David L. Hayes, MD, an internationally recognized specialist in cardiovascular disease, says, "Cardiologists and electrophysiologists have been notoriously poor at talking about end-of-life care." Hayes is a co-author of the 2010 consensus statement on device withdrawal published by the Heart Rhythm Society. "The discussion about end of life needs to occur at multiple points along the continuum of care," he says.
Russo suggests, "Discussions should occur at implantation and again at periodic follow-up visits." Providers periodically review and discuss advance directives, and that would be a good time to discuss this issue also, says Russo.
The review calls for healthcare services to develop written policies on device deactivation and for stronger alliances among primary care providers, cardiologists, and palliative care experts. Nurses also might have an important role as they are often responsible for patient education and might be the first to recognize when a patient's condition begins to deteriorate.

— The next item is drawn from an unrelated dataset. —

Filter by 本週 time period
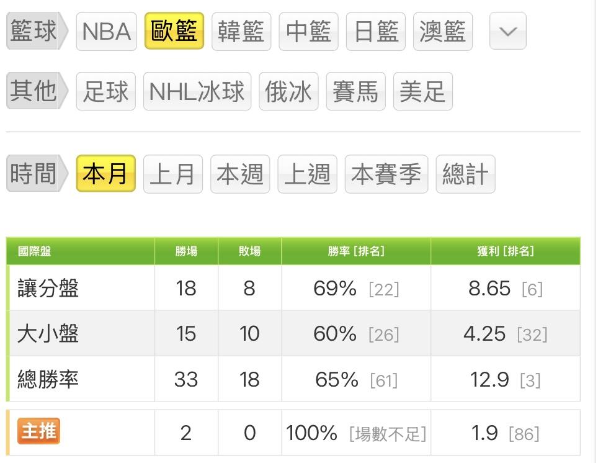(240, 174)
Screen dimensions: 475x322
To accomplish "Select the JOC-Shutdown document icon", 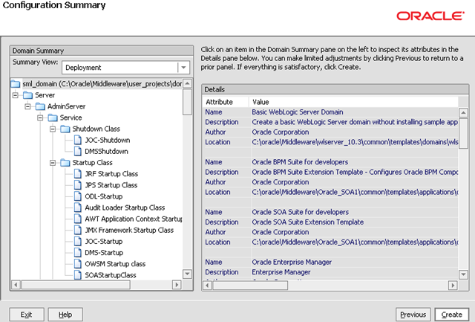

Hayes points out that end-of-life issues related to implantable cardiac devices are not going away. "Providers need to get over their reluctance to discuss death and dying. These are issues in this technically advanced world of treating an aging population that we are all going to need to deal with."
Reference
- Russo J. Deactivation of ICDs at the End of Life: A Systematic Review of Clinical Practices and Provider and Patient Attitudes. American Journal of Nursing 2011; 111(10)26-35.